A few weeks ago a radio progam host was somewhat critical of Christian romance novels and it set off a bit of a firestorm here. I defended the poor guy because I didn't think he got a fair shake. Just last week I heard Gary Thomas on Focus on the Family discussing his new book dealing with how women can positively influence men. In the interview he told the story of a woman who was reading 10 Harlequin romances a day before she got married. (She must have been a speed reader.) Anyway, it wasn't long before her new hubbby didn't quite measure up and she felt justified (I think even as a professing Christian) to get involved in a couple of affairs. Of course, it reminded me of the radio program debate a few weeks prior.

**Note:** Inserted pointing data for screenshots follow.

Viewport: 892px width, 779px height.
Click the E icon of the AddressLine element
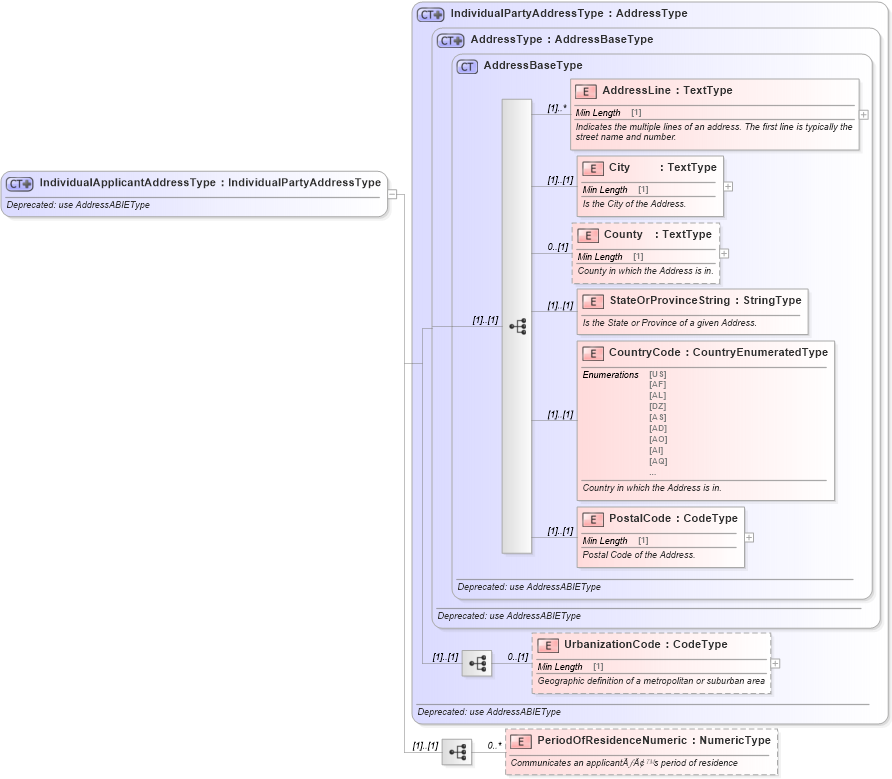coord(588,90)
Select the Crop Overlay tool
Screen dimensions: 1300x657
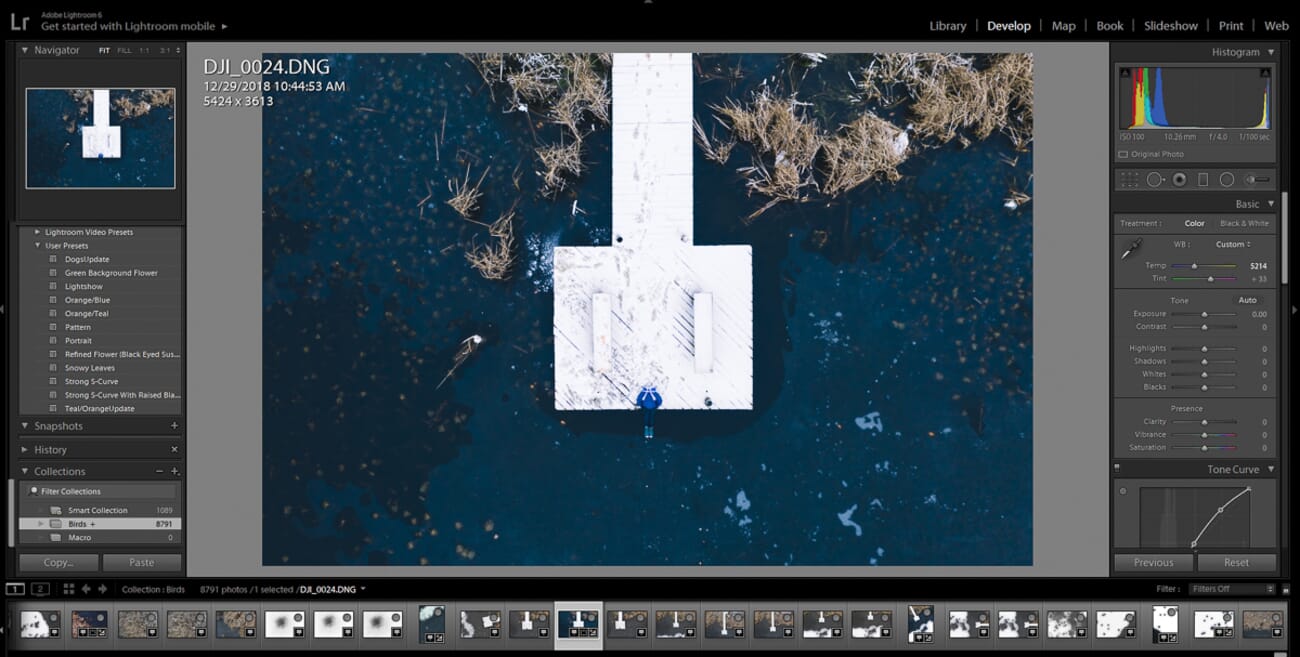[x=1129, y=180]
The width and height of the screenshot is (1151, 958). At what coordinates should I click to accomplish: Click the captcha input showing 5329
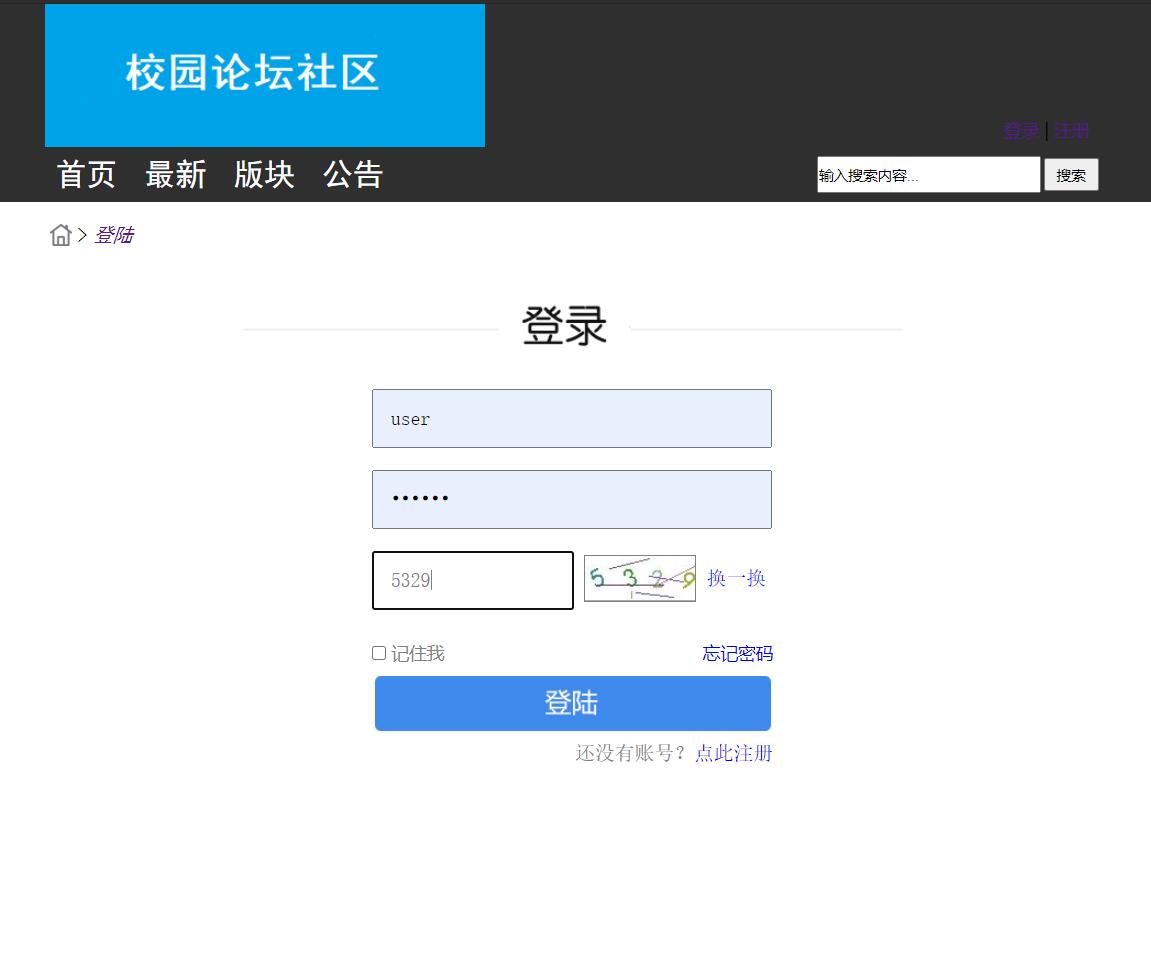[472, 580]
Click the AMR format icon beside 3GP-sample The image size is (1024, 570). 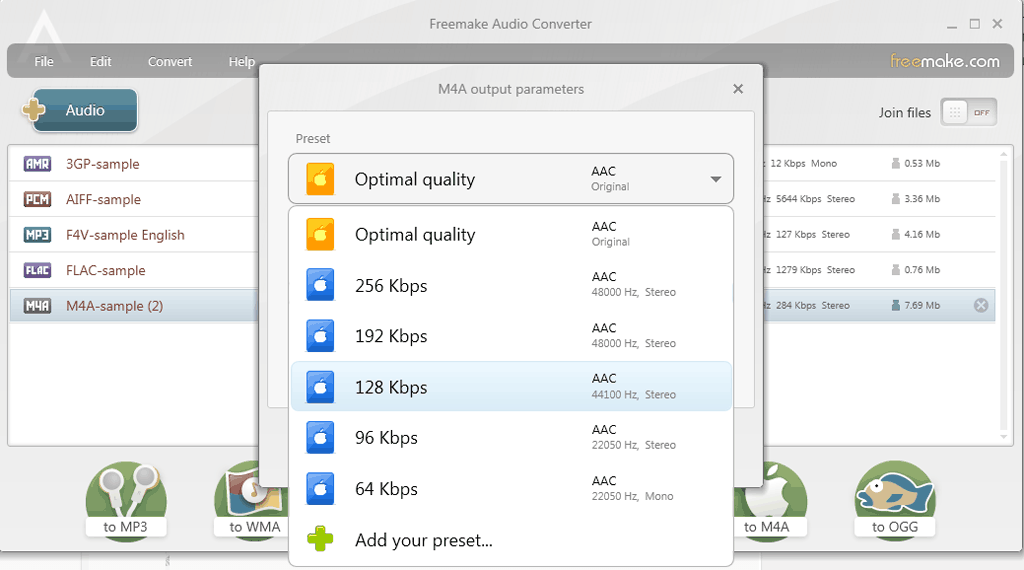click(37, 164)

Perhaps I rolled out of bed a wee bit cranky today and in a bit of a contrarian mood. I realize that there are a lot of godly women writing edifying "romance" or "contemporary women's fiction" that bears little or no resemblance to a Harlequin romance novel and doesn't engage in "male bashing," for lack of a better term. I also realize that I have personally read precisely zero contemporary women's fiction books, though I'm going to give Lisa Samson and Siri Mitchell a try at some point and I'm sure there will be others. I still maintain that there is a bit of a double-standard with regard to what women can (and do) say about men and vice versa. Generally speaking, men like being portrayed as idiots about as much as women like being portrayed as sex objects.

Oh, and Angela, I really don't mean to drag you into this. Please forgive me if it seems that way. You're a great writer and a gracious women and you did a nice job with the genre you were assigned. I just couldn't help but notice that the man in the story came off looking pretty bad and I wonder how often that's the case in "contemporary women's fiction".